I see that there is a bigger world than the basic HTM model.
The L2/3 cells in the earlier perceptual levels may just be used to enforce sparsity. The early brain maps used histological differences to decide what the brain areas are and these difference are enough that you can easily see them with low power microscopes. It would not surprise me at all that the ratio between the dendrite arbors and inhibitory cells vary from one area to the next so that some can form grids and some just have cleanly defined edges to the sensed object. Since they don’t have to resonate to form tiles these L2/3 layers could run at much higher speeds, at beta or lower frequency Gamma waves. Grid-forming has not been observed in the early stages of perception streams; only around the hubs of each lobe.
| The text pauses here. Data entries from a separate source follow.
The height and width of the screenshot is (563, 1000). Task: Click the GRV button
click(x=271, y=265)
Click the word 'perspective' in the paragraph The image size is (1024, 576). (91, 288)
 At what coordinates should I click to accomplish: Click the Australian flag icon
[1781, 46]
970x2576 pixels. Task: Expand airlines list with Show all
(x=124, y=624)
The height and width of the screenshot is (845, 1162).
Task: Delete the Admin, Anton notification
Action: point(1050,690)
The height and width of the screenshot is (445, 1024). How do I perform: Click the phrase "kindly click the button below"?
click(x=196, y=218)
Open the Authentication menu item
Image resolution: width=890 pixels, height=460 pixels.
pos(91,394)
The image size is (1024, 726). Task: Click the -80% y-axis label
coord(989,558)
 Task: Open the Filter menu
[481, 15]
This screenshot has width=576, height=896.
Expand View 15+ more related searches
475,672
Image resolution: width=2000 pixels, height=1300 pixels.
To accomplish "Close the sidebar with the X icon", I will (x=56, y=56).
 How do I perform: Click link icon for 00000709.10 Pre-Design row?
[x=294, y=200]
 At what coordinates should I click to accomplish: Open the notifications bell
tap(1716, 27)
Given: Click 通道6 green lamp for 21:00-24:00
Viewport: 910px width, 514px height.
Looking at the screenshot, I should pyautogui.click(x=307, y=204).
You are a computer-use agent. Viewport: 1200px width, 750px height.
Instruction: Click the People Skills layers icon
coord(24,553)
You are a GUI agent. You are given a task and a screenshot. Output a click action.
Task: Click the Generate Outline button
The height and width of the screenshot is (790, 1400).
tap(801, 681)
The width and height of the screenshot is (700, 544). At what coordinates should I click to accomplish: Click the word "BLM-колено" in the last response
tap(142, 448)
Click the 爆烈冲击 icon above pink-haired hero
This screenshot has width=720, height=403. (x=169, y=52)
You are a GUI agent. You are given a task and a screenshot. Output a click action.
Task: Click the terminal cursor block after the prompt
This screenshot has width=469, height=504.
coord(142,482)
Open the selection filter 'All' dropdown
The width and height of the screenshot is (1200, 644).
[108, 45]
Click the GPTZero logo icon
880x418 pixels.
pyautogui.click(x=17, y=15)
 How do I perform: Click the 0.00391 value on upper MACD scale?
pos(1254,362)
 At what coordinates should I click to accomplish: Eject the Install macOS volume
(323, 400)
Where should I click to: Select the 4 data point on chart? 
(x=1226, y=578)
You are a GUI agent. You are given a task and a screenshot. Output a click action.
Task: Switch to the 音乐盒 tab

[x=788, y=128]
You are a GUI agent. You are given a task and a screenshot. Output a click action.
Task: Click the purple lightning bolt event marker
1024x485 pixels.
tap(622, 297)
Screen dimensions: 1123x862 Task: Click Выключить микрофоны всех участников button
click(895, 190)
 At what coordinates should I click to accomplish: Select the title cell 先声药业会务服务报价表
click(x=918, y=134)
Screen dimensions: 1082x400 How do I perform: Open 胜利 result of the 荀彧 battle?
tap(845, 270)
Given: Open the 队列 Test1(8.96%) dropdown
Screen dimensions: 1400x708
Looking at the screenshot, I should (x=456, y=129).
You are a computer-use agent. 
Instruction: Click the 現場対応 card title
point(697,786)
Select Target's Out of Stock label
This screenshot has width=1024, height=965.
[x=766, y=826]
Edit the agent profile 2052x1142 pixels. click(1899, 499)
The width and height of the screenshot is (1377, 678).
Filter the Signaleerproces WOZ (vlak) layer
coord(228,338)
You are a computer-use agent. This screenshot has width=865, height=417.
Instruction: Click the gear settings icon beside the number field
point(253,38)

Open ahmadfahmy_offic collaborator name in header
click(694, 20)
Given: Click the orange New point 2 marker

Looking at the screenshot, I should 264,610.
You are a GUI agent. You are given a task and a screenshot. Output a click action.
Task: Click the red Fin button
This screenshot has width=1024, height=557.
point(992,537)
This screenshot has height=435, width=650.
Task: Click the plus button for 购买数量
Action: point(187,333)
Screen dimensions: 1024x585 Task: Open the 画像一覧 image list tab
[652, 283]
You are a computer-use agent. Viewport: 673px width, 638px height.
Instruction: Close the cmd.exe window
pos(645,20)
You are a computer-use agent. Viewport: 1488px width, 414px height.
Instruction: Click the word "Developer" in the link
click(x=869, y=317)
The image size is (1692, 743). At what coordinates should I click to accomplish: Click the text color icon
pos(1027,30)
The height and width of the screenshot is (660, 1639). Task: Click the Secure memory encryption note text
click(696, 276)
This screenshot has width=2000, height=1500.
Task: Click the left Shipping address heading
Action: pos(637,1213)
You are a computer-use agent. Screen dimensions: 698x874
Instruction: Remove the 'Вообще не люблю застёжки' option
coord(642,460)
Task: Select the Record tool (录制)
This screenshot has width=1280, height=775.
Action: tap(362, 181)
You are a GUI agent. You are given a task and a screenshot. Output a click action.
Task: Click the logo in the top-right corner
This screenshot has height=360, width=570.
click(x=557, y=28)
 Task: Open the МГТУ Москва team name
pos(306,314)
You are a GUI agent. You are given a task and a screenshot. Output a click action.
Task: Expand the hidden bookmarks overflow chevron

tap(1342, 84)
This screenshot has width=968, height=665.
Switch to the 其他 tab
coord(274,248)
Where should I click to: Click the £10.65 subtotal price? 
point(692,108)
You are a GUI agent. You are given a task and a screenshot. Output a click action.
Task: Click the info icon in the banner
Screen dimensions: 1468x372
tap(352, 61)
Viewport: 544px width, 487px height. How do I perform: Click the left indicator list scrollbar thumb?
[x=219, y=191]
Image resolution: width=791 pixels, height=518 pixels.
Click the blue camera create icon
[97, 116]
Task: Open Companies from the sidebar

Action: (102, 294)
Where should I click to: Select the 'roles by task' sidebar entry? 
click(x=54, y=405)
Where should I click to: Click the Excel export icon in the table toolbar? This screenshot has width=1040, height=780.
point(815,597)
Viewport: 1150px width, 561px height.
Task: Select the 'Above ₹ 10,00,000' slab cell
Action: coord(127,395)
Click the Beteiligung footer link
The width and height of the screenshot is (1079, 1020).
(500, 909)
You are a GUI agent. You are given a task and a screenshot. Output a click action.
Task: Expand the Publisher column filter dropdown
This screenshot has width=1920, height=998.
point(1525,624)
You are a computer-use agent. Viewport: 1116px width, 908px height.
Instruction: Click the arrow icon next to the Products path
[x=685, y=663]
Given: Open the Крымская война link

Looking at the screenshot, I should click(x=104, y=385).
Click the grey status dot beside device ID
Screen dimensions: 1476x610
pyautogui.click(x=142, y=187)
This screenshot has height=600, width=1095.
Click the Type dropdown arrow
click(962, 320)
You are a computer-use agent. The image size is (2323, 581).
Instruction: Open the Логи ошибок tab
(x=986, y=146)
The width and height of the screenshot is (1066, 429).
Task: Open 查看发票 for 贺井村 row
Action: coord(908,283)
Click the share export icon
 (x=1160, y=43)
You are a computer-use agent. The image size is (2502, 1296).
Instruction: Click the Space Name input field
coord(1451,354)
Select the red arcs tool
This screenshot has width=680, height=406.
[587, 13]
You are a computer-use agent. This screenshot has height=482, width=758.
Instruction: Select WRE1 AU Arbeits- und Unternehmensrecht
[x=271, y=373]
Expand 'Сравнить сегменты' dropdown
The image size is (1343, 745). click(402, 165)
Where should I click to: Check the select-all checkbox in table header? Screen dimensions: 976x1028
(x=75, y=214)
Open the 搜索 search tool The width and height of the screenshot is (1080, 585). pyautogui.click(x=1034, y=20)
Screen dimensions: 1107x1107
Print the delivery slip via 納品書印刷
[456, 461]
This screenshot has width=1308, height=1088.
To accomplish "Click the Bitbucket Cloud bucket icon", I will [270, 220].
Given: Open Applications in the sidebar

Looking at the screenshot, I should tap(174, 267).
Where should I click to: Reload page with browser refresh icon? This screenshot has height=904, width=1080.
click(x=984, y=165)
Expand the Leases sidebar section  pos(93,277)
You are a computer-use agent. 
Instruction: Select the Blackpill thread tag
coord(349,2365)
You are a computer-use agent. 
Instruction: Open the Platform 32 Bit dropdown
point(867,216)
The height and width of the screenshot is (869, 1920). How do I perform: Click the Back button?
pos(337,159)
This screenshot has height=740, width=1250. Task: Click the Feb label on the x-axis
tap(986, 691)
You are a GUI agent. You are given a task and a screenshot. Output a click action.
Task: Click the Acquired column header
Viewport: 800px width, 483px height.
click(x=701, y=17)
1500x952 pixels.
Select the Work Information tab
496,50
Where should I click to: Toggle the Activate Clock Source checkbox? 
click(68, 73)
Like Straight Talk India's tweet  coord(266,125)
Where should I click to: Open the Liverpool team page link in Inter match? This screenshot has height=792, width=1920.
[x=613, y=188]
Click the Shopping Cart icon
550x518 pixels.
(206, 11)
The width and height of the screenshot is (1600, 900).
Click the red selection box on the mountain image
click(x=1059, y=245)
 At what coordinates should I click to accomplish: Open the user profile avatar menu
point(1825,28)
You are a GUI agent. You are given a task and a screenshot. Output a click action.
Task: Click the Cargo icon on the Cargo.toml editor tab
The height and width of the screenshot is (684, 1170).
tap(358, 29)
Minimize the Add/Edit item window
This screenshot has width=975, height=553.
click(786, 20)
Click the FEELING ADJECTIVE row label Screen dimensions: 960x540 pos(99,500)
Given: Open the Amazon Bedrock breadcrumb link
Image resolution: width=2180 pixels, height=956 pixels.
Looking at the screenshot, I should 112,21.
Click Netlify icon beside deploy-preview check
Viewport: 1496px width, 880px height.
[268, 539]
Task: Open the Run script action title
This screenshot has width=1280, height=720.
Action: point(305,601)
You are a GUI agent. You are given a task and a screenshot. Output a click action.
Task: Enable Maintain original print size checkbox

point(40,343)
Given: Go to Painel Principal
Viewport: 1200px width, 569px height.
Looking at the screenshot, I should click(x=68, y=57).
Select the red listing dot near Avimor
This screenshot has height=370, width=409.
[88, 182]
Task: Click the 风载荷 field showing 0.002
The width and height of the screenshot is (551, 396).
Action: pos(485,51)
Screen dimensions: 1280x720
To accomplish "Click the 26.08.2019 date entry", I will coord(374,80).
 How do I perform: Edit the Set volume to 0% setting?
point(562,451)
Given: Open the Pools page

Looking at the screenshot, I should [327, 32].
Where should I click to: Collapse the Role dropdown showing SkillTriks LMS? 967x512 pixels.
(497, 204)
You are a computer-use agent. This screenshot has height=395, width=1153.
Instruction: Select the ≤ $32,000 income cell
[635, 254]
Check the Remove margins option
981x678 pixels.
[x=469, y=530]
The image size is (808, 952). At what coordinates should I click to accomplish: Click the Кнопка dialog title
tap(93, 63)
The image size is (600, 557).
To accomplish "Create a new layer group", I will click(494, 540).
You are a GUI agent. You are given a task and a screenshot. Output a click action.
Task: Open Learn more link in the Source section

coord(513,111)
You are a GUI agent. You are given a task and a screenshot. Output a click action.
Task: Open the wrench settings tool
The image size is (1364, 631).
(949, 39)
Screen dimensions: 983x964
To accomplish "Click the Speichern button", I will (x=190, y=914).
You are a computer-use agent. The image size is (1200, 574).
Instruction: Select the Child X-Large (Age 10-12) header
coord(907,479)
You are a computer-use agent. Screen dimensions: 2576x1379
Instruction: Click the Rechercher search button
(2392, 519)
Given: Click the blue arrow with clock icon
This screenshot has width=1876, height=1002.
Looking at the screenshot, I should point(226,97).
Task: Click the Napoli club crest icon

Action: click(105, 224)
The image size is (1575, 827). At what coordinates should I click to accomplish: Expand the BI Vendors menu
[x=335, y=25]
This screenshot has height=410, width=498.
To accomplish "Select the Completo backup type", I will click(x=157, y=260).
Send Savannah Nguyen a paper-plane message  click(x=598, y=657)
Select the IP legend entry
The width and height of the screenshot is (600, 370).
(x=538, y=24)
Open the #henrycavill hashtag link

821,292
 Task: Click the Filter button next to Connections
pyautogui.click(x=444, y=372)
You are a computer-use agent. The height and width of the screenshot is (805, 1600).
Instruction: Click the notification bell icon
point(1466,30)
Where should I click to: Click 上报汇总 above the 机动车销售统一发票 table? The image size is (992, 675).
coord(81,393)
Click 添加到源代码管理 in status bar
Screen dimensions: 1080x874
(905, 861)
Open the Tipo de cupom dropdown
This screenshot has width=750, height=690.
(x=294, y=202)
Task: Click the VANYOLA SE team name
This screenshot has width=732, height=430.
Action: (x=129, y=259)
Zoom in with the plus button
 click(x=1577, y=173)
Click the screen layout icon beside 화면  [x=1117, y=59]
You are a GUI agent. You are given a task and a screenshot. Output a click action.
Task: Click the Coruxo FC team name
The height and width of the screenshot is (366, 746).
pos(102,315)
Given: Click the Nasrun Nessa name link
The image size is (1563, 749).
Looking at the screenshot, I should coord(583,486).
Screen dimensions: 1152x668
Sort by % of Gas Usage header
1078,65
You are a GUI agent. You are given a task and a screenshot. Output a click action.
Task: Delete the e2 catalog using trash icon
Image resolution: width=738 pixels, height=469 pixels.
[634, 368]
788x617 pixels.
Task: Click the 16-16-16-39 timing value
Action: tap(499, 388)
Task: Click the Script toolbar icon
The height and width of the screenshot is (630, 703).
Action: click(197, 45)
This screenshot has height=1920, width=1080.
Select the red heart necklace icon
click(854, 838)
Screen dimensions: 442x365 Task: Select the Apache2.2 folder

So to answer an earlier question - yes, grids would be formed at the higher level.
Yup, I meant the former, as I was explaining in my original post.
If wonder if there is a reason to not decrease the number of columns as you go up. Perhaps to do concurrent contraction and expansion of feature space? My guess would be that expansion would do the same as auto encoders in that features synthesize/interpolate going up.
Are Calvin grids from the Cerebral Code book? I’ve been meaning to read it. Actually I’ve also been meaning to read @Bitking’s HTM Columns Hexagonal Grids as that looks pretty cool from a skim through.
From what I understand Calvin focuses on recurrent collaterals. There have been others that suggest that these oscillation dynamics breed a multitude of functions ‘for free’. It is almost like cells within a oscillatory group are polymorphic, in that they are the same cells but take part in many different functions. So it is not like ‘that cell deals with sensory’, or ‘that cells works with motor’, or ‘those cells are making decisions’, but rather they are all doing those things to varying degrees using the same sort of dynamics.
I really recommend the books Rhythms Of The Brain (Buzsaki) and Cerebral Cortex (Rolls) in which they both express this sort of concept.